The tactic takes as input a list of terms, each one optionally preceded by `←`.
A term preceded by `←` gets moved to the left, while a term without `←` gets moved to the right.

* Empty input: `move_add []`

  In this case, the effect of `move_add []` is equivalent to `simp only [← add_assoc]`:
  essentially the tactic removes all visible parentheses.

* Singleton input: `move_add [a]` and `move_add [← a]`

  If `⊢ b + a + c` is (a summand in) the goal, then
  * `move_add [← a]` changes the goal to `a + b + c` (effectively, `a` moved to the left).
  * `move_add [a]` changes the goal to `b + c + a` (effectively, `a` moved to the right);

  The tactic reorders *all* sub-expressions of the target at the same same.
  For instance, if `⊢ 0 < if b + a < b + a + c then a + b else b + a` is the goal, then
  * `move_add [a]` changes the goal to `0 < if b + a < b + c + a then b + a else b + a`
    (`a` moved to the right in three sums);
  * `move_add [← a]` changes the goal to `0 < if a + b < a + b + c then a + b else a + b`
    (`a` again moved to the left in three sums).

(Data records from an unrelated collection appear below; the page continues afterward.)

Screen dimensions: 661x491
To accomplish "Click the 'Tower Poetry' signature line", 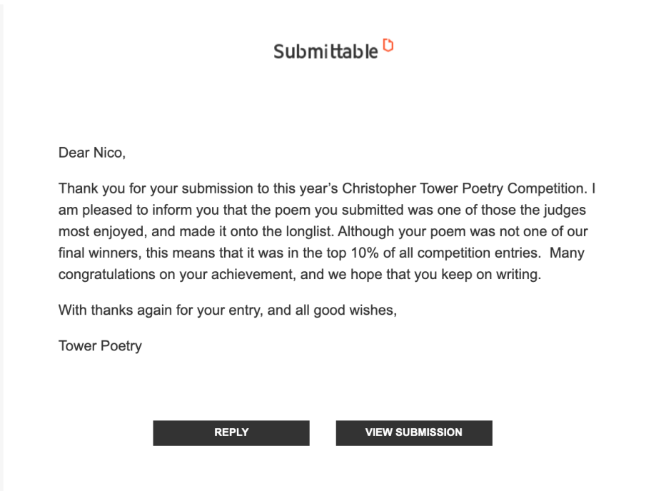I will pyautogui.click(x=101, y=346).
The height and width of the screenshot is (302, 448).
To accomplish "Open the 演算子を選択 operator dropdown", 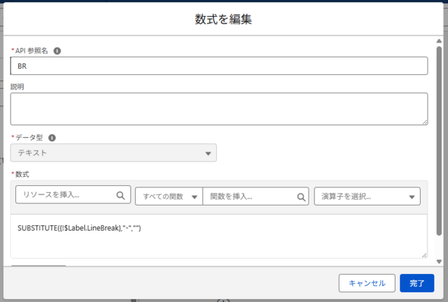I will pyautogui.click(x=367, y=196).
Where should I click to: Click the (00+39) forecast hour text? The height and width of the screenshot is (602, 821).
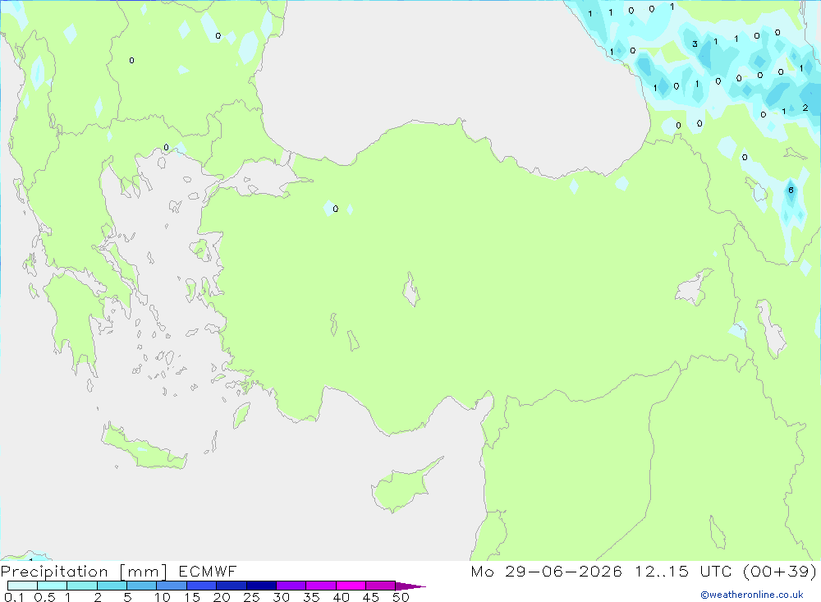(780, 571)
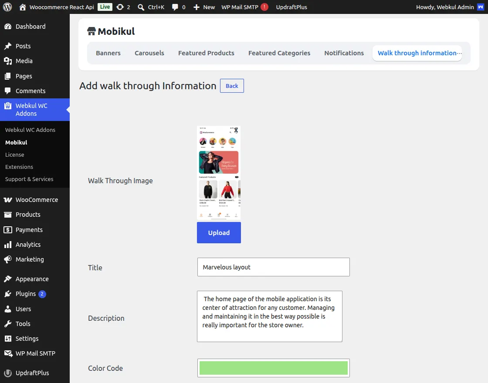The height and width of the screenshot is (383, 488).
Task: Open the comments bubble icon in admin bar
Action: click(175, 7)
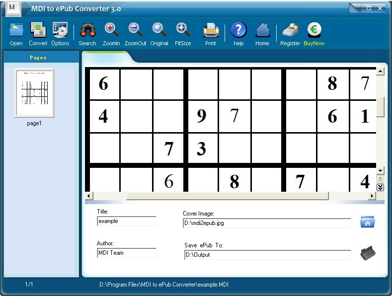Viewport: 392px width, 296px height.
Task: Select the page1 thumbnail
Action: (34, 93)
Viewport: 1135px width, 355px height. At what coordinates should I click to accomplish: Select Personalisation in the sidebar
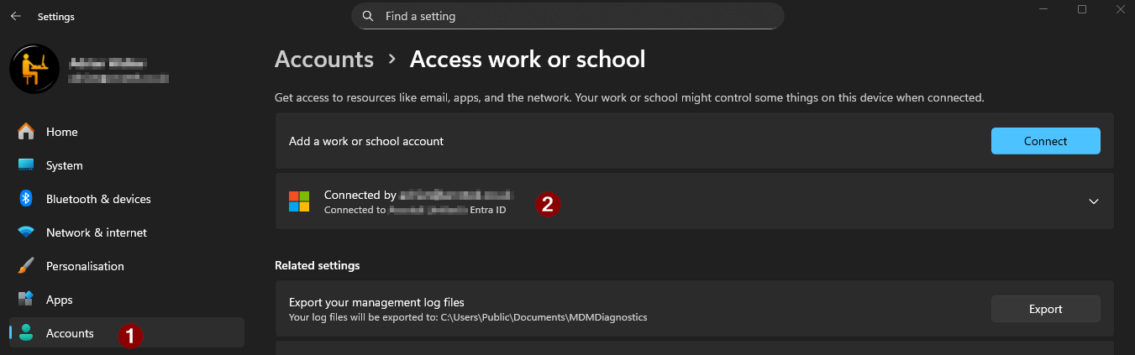tap(85, 266)
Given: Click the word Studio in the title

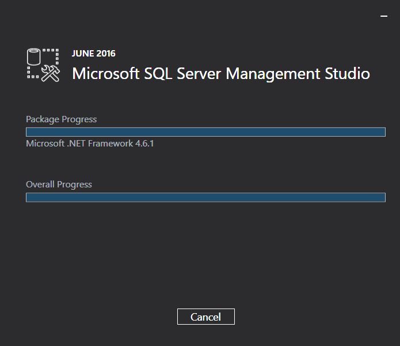Looking at the screenshot, I should [347, 74].
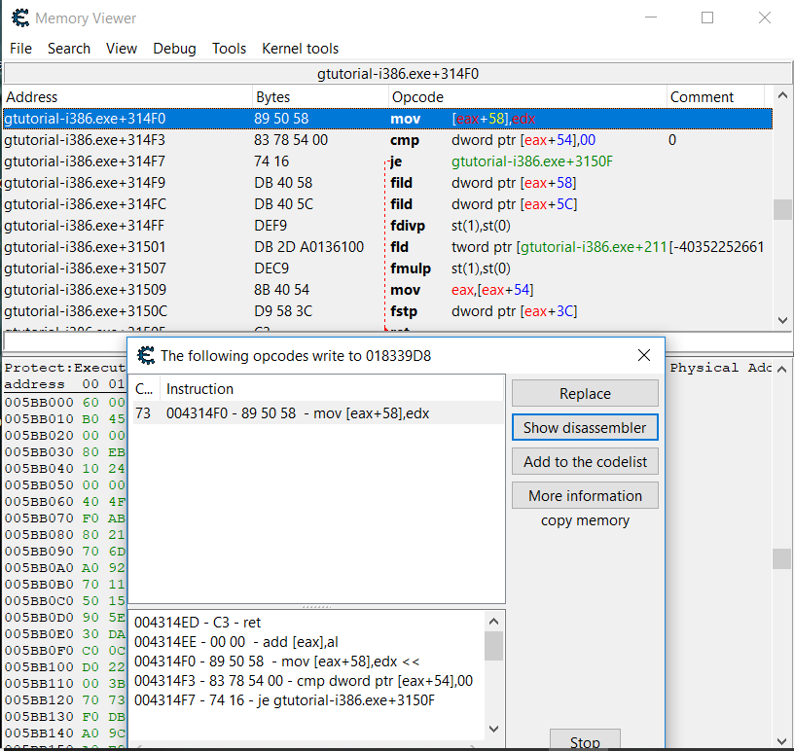Click the gear icon on the opcodes dialog

point(146,355)
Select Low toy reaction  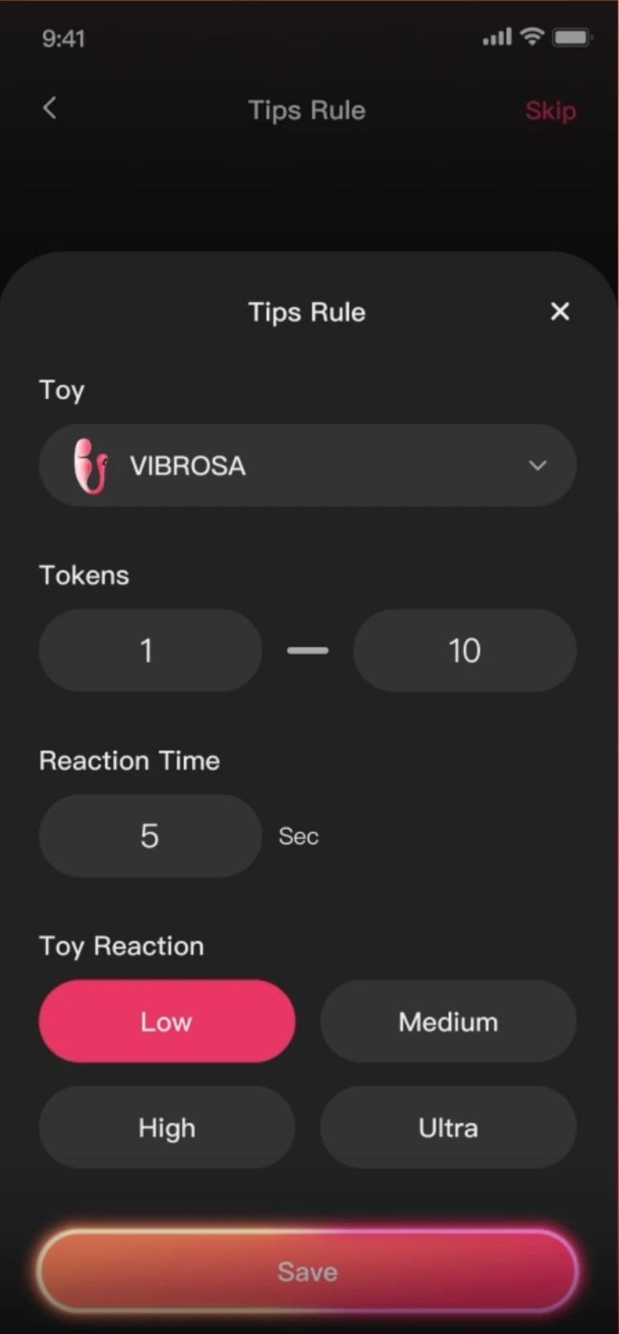(167, 1022)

* Longer inputs: `move_add [..., a, ..., ← b, ...]`

  If the list contains more than one term, the tactic effectively tries to move each term preceded
  by `←` to the left, each term not preceded by `←` to the right
  *maintaining the relative order in the call*.
  Thus, applying `move_add [a, b, c, ← d, ← e]` returns summands of the form
  `d + e + [...] + a + b + c`, i.e. `d` and `e` have the same relative position in the input list
  and in the final rearrangement (and similarly for `a, b, c`).
  In particular, `move_add [a, b]` likely has the same effect as
  `move_add [a]; move_add [b]`: first, we move `a` to the right, then we move `b` also to the
  right, *after* `a`.
  However, if the terms matched by `a` and `b` do not overlap, then `move_add [← a, ← b]`
  has the same effect as `move_add [b]; move_add [a]`:
  first, we move `b` to the left, then we move `a` also to the left, *before* `a`.
  The behaviour in the situation where `a` and `b` overlap is unspecified: `move_add`
  will descend into subexpressions, but the order in which they are visited depends
  on which rearrangements have already happened.
  Also note, though, that `move_add [a, b]` may differ `move_add [a]; move_add [b]`,
  for instance when `a` and `b` are `DefEq`.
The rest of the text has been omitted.